As I've said in other posts, in my opinion they went too far.  There's no reason why I should have to do more logins with Arlo than I need to do with my bank.

BPMayo7
Initiate
Initiate

I can't stay logged into the web app since the latest update.  Can't get help chat to initiate since all equipment selections on the chat start screen pull down menu do not seem to be supported and you have to choose a piece of equipment to continue, and to top it all off the help phone number requires a fee if you purchased the product(s) more than 90 days ago?  I also can't log in to the support function to send an email with the same credentials I use to log into the web app (yes it works just have to do it every time and what if you are in the middle of an "emergency" and want to check cameras?  Just tell us where to send the body I guess?)  If I knew customer service was going to be this abysmal I would have defintely bought a different product even at additional cost.  Anyone else having these problems?

BPMayo7
Initiate
Initiate

There is absolutely no benefit to the consumer to be logged off or timed out of your own security system.  Recent update incorporated this change and it needs to be reversed.  I was the victim of a home invasion and bought this system in response to an obvious need for home security.  Now, if my smartphone battery is dead let's say..and I want to use the web app to monitor a "situation" I have to log in.  Now if it is an urgent situaion not only is valuable time lost, but, if the person trying to log in is a littel nervous and mistypes a username or password it could take several attempts.  I am also handicapped so mobility is an issue.  You might as well invite any intruders in while you log back in to "My Arlo".  I was told by an Arlo customer service rep in a chat session that this was intentinally done by the "engineers" during the last update "for security purposes" .  Well I am an engineer and my guess is that this was developed and deployed to save Arlo money or address potential liablity concerns (for them).  Keep us logged in!  It could literally save someone's life!  Here's an excerpt from the chat session wheree it was revealed that this change was made on purpose.

 

"Apologies for the wait, I appreciate your patience.  I was able to verify this one with the team and our engineers designed it that way for security purposes that the Arlo Web will time out if it stays on and running in the background but the cameras still continue to capture any activity or movements"

 

So that's just great.  The cameras will keep recording.  The person who needs them most jsut won't be able to see what the camera is catching.  How absurd!

djskyhawk
Star
Star

I use fingerprint recognition on my Android phone, it only makes me log in every 30 days or so.  That works great, on my phone,  On my PC I used to be able to stay logged in, also, until latest update.  Now I log in, allow Flash, update page, and log in again.  I want to stay logged in, on my PC, as it is password protected.  It would be nice if Arlo would get with the rest of the tech world and stop using Flash, it will soon not be supported, then we're screwed.

parsrgood
Apprentice
Apprentice

@Kaskillah 

I 100% agree.
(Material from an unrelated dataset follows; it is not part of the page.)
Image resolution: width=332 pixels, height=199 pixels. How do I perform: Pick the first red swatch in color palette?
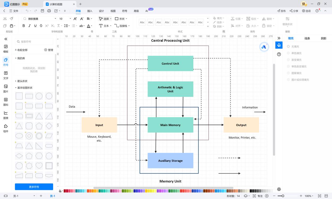65,191
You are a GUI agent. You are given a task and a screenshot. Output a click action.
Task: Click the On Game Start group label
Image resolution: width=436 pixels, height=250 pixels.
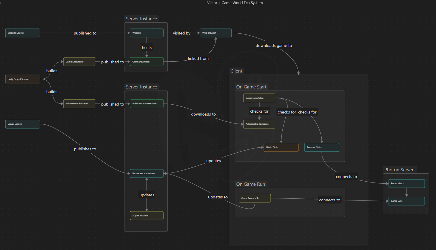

Arlo crippled our security systems last May. Since then every time their engineers release a new update on both app and firmware it gets worse. I wish more people would show their displeasure with Arlo's products instead of just reading these threads. Arlo's customer service is a joke and it's now all to clear that Arlo could give a rat's ass about all their customers with security cameras which are nothing more than decoys. Thieves know by now that they have the green light when see arlo camers. Do the right thing Arlo. Hire a crew that knows what they're doing. A crew that tests their app and firmware updates before releasing them to already pissed off customers. Then maybe, if you get it right you can get rid of most of your clueless support team and hire some knowledgable pros that don't read from a script. 

Macahi
Apprentice
Apprentice

Yo, ARLO.  When are we going to get some kind of response?

Macahi
Apprentice
Apprentice

@ShayneS 

 

We're still waiting for some kind of a response here.